### Stored data
-*-*-

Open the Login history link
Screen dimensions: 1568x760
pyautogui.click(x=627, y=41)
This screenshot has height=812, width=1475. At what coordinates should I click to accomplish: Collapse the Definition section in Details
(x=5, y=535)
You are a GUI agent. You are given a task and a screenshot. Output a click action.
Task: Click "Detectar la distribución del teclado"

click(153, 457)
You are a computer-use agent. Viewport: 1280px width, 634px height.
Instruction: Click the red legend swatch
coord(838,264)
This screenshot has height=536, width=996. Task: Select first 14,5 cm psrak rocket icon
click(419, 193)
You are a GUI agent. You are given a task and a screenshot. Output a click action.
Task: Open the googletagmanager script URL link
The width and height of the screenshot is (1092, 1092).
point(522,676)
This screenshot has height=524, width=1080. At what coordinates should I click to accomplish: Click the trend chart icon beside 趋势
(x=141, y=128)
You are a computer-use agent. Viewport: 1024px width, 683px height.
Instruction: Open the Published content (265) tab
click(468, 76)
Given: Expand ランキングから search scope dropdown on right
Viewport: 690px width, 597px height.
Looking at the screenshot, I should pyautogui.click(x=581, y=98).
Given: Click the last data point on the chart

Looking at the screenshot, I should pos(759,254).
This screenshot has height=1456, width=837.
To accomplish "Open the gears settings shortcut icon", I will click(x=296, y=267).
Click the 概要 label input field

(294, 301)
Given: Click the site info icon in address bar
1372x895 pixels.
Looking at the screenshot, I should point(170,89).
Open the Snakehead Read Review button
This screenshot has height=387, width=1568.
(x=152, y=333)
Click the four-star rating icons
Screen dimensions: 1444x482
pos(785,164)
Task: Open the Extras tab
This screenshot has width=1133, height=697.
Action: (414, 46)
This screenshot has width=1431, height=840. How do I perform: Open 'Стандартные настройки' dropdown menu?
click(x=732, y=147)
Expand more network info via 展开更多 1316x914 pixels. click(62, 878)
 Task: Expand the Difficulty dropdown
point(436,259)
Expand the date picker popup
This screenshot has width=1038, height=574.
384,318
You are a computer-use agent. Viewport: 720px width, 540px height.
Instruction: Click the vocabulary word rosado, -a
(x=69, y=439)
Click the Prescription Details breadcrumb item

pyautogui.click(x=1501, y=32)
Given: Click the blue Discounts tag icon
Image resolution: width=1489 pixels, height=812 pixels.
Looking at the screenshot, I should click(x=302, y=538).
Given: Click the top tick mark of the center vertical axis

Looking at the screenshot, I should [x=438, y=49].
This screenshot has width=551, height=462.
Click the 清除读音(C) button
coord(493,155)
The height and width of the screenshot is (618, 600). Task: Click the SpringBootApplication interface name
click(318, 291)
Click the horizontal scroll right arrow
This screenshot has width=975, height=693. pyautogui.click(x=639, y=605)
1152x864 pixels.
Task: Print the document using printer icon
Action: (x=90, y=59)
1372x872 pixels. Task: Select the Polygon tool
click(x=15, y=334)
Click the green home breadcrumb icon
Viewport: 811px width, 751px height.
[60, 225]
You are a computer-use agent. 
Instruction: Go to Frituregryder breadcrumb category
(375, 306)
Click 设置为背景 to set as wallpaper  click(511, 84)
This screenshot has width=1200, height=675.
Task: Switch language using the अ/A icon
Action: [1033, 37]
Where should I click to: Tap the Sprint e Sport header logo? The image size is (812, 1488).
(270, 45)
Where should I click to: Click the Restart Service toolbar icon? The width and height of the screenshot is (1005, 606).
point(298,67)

-*-*-

### Required action
Set down the listing again, exactly.

### Problem solution
Open the Login history link
Screen dimensions: 1568x760
pyautogui.click(x=627, y=41)
This screenshot has height=812, width=1475. At what coordinates should I click to accomplish: Collapse the Definition section in Details
(x=5, y=535)
You are a GUI agent. You are given a task and a screenshot. Output a click action.
Task: Click "Detectar la distribución del teclado"

click(153, 457)
You are a computer-use agent. Viewport: 1280px width, 634px height.
Instruction: Click the red legend swatch
coord(838,264)
This screenshot has height=536, width=996. Task: Select first 14,5 cm psrak rocket icon
click(419, 193)
You are a GUI agent. You are given a task and a screenshot. Output a click action.
Task: Open the googletagmanager script URL link
The width and height of the screenshot is (1092, 1092).
point(522,676)
This screenshot has height=524, width=1080. At what coordinates should I click to accomplish: Click the trend chart icon beside 趋势
(x=141, y=128)
You are a computer-use agent. Viewport: 1024px width, 683px height.
Instruction: Open the Published content (265) tab
click(468, 76)
Given: Expand ランキングから search scope dropdown on right
Viewport: 690px width, 597px height.
Looking at the screenshot, I should pyautogui.click(x=581, y=98).
Given: Click the last data point on the chart

Looking at the screenshot, I should pos(759,254).
This screenshot has height=1456, width=837.
To accomplish "Open the gears settings shortcut icon", I will click(x=296, y=267).
Click the 概要 label input field

(294, 301)
Given: Click the site info icon in address bar
1372x895 pixels.
Looking at the screenshot, I should point(170,89).
Open the Snakehead Read Review button
This screenshot has height=387, width=1568.
(x=152, y=333)
Click the four-star rating icons
Screen dimensions: 1444x482
pos(785,164)
Task: Open the Extras tab
This screenshot has width=1133, height=697.
Action: (414, 46)
This screenshot has width=1431, height=840. How do I perform: Open 'Стандартные настройки' dropdown menu?
click(x=732, y=147)
Expand more network info via 展开更多 1316x914 pixels. click(62, 878)
 Task: Expand the Difficulty dropdown
point(436,259)
Expand the date picker popup
This screenshot has width=1038, height=574.
384,318
You are a computer-use agent. Viewport: 720px width, 540px height.
Instruction: Click the vocabulary word rosado, -a
(x=69, y=439)
Click the Prescription Details breadcrumb item

pyautogui.click(x=1501, y=32)
Given: Click the blue Discounts tag icon
Image resolution: width=1489 pixels, height=812 pixels.
Looking at the screenshot, I should click(x=302, y=538).
Given: Click the top tick mark of the center vertical axis

Looking at the screenshot, I should [x=438, y=49].
This screenshot has width=551, height=462.
Click the 清除读音(C) button
coord(493,155)
The height and width of the screenshot is (618, 600). Task: Click the SpringBootApplication interface name
click(318, 291)
Click the horizontal scroll right arrow
This screenshot has width=975, height=693. pyautogui.click(x=639, y=605)
1152x864 pixels.
Task: Print the document using printer icon
Action: (x=90, y=59)
1372x872 pixels. Task: Select the Polygon tool
click(x=15, y=334)
Click the green home breadcrumb icon
Viewport: 811px width, 751px height.
[60, 225]
You are a computer-use agent. 
Instruction: Go to Frituregryder breadcrumb category
(375, 306)
Click 设置为背景 to set as wallpaper  click(511, 84)
This screenshot has width=1200, height=675.
Task: Switch language using the अ/A icon
Action: [1033, 37]
Where should I click to: Tap the Sprint e Sport header logo? The image size is (812, 1488).
(270, 45)
Where should I click to: Click the Restart Service toolbar icon? The width and height of the screenshot is (1005, 606).
point(298,67)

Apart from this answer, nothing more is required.